What is needed is an exact copy of every entry.

** Opening Source material block **

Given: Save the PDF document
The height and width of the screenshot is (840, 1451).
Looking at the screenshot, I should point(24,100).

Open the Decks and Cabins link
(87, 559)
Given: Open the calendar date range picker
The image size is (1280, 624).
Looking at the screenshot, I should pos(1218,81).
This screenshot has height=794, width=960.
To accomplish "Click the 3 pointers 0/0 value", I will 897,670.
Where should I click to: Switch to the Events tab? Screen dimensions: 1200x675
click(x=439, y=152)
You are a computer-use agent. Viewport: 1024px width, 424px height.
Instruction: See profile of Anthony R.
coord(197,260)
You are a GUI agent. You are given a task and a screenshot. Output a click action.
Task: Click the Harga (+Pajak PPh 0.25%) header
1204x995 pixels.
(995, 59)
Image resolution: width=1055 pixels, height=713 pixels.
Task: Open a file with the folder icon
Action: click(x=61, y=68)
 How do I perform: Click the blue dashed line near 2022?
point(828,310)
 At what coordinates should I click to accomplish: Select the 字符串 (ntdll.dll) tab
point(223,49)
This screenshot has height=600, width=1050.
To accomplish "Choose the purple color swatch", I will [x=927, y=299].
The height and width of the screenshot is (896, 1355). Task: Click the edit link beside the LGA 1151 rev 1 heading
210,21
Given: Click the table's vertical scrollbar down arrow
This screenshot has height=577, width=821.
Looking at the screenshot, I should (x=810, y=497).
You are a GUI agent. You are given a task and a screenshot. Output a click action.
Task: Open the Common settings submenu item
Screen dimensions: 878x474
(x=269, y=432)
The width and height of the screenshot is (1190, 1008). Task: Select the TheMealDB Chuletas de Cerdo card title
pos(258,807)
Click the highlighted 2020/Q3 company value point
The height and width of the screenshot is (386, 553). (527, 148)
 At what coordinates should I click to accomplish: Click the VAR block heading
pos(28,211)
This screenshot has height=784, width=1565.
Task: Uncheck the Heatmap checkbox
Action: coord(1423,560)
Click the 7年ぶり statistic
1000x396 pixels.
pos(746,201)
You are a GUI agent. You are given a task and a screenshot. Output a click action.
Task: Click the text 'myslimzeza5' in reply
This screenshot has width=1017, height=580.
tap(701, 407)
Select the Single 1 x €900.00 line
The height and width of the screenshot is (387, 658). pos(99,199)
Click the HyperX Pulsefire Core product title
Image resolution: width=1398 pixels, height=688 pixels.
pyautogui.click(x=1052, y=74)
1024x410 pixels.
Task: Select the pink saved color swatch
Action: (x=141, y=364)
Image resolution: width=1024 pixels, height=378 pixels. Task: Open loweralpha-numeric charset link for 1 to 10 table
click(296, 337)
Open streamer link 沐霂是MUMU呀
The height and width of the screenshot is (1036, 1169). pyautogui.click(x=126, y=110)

** Closing Source material block **

**Expected answer**
Given: Save the PDF document
The height and width of the screenshot is (840, 1451).
Looking at the screenshot, I should point(24,100).

Open the Decks and Cabins link
(87, 559)
Given: Open the calendar date range picker
The image size is (1280, 624).
Looking at the screenshot, I should pos(1218,81).
This screenshot has height=794, width=960.
To accomplish "Click the 3 pointers 0/0 value", I will 897,670.
Where should I click to: Switch to the Events tab? Screen dimensions: 1200x675
click(x=439, y=152)
You are a computer-use agent. Viewport: 1024px width, 424px height.
Instruction: See profile of Anthony R.
coord(197,260)
You are a GUI agent. You are given a task and a screenshot. Output a click action.
Task: Click the Harga (+Pajak PPh 0.25%) header
1204x995 pixels.
(995, 59)
Image resolution: width=1055 pixels, height=713 pixels.
Task: Open a file with the folder icon
Action: click(x=61, y=68)
 How do I perform: Click the blue dashed line near 2022?
point(828,310)
 At what coordinates should I click to accomplish: Select the 字符串 (ntdll.dll) tab
point(223,49)
This screenshot has height=600, width=1050.
To accomplish "Choose the purple color swatch", I will [x=927, y=299].
The height and width of the screenshot is (896, 1355). Task: Click the edit link beside the LGA 1151 rev 1 heading
210,21
Given: Click the table's vertical scrollbar down arrow
This screenshot has height=577, width=821.
Looking at the screenshot, I should (x=810, y=497).
You are a GUI agent. You are given a task and a screenshot. Output a click action.
Task: Open the Common settings submenu item
Screen dimensions: 878x474
(x=269, y=432)
The width and height of the screenshot is (1190, 1008). Task: Select the TheMealDB Chuletas de Cerdo card title
pos(258,807)
Click the highlighted 2020/Q3 company value point
The height and width of the screenshot is (386, 553). (527, 148)
 At what coordinates should I click to accomplish: Click the VAR block heading
pos(28,211)
This screenshot has height=784, width=1565.
Task: Uncheck the Heatmap checkbox
Action: coord(1423,560)
Click the 7年ぶり statistic
1000x396 pixels.
pos(746,201)
You are a GUI agent. You are given a task and a screenshot. Output a click action.
Task: Click the text 'myslimzeza5' in reply
This screenshot has width=1017, height=580.
tap(701, 407)
Select the Single 1 x €900.00 line
The height and width of the screenshot is (387, 658). pos(99,199)
Click the HyperX Pulsefire Core product title
Image resolution: width=1398 pixels, height=688 pixels.
pyautogui.click(x=1052, y=74)
1024x410 pixels.
Task: Select the pink saved color swatch
Action: (x=141, y=364)
Image resolution: width=1024 pixels, height=378 pixels. Task: Open loweralpha-numeric charset link for 1 to 10 table
click(296, 337)
Open streamer link 沐霂是MUMU呀
The height and width of the screenshot is (1036, 1169). pyautogui.click(x=126, y=110)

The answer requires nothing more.